The Federal Communications Commission’s Office of Engineering and Technology (OET) announced last week in a Public Notice that it is seeking comments on the Technology Advisory Council’s (TAC) white paper and recommendations for improving receiver performance issued earlier this year. The TAC white paper is the result of a 2012 request from FCC Chairman Julius Genachowski asking the Council to “evaluate the role of receivers in ensuring the efficient use of spectrum and provide recommendations on avoiding obstacles posed by receiver performance to making spectrum available for new services.”
The new TAC white paper proposes the creation of receiver interference limits be created to specify the levels of radio interference that receivers should be expected to handle without issues.

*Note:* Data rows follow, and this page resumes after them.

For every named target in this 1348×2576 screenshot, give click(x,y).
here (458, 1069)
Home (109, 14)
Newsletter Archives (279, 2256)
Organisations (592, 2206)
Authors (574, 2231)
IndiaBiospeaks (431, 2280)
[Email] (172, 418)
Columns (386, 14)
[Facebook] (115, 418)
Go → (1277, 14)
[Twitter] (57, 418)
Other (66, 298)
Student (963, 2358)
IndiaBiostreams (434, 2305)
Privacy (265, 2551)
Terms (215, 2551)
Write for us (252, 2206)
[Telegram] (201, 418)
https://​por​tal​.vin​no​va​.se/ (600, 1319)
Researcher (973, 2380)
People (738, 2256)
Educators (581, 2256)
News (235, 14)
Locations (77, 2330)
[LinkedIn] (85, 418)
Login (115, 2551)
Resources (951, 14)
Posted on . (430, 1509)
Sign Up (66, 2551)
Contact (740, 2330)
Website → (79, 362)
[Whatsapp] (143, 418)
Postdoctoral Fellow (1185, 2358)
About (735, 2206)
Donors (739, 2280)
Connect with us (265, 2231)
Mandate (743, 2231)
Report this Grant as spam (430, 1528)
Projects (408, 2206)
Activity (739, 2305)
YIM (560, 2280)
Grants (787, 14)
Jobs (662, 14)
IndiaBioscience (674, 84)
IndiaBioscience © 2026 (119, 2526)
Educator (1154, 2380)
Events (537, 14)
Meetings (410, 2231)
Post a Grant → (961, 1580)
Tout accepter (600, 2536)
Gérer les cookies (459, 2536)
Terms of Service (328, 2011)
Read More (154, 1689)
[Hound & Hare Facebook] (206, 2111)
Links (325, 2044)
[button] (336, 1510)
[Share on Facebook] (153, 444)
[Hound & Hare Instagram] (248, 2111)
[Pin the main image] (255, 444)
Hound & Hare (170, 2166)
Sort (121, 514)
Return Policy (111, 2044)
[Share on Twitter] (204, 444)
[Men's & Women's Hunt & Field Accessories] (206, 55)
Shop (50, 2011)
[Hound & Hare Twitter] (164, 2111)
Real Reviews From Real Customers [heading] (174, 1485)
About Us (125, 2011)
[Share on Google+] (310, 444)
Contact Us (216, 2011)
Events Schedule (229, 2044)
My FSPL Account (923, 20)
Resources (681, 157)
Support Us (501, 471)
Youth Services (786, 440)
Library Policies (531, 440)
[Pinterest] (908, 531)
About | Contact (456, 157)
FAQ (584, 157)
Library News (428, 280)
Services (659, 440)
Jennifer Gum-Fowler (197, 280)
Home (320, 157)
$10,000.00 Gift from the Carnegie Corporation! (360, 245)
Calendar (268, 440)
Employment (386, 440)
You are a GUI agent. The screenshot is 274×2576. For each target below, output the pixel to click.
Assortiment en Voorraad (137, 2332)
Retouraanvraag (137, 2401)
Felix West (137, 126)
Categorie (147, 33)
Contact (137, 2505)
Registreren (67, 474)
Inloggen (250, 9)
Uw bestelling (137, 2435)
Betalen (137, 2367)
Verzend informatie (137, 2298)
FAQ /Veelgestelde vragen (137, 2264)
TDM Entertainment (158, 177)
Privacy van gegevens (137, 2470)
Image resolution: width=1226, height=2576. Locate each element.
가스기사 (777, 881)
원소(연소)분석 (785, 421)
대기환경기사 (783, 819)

“By specifying signal power levels called ‘harm-claim thresholds’ that a service would be expected to tolerate from other services before a claim of harmful interference could be made, . . . [the approach] would make it easier to determine which party bears responsibility for mitigating harmful interference when it occurs,” the OET said in the Public Notice.
In addition, this approach would “avoid the need to mandate that receivers be built, sold or operated with specific performance characteristics” and “could incentivize incumbent spectrum users to improve receivers to more efficiently use spectrum without stifling innovation and receiver design.”
Comments on the possible actions specified in the white paper that the FCC could take to implement an interference limits policy, as well as comments on the overall interference limits policy proposed and information on the practical effects of the various options, are requested.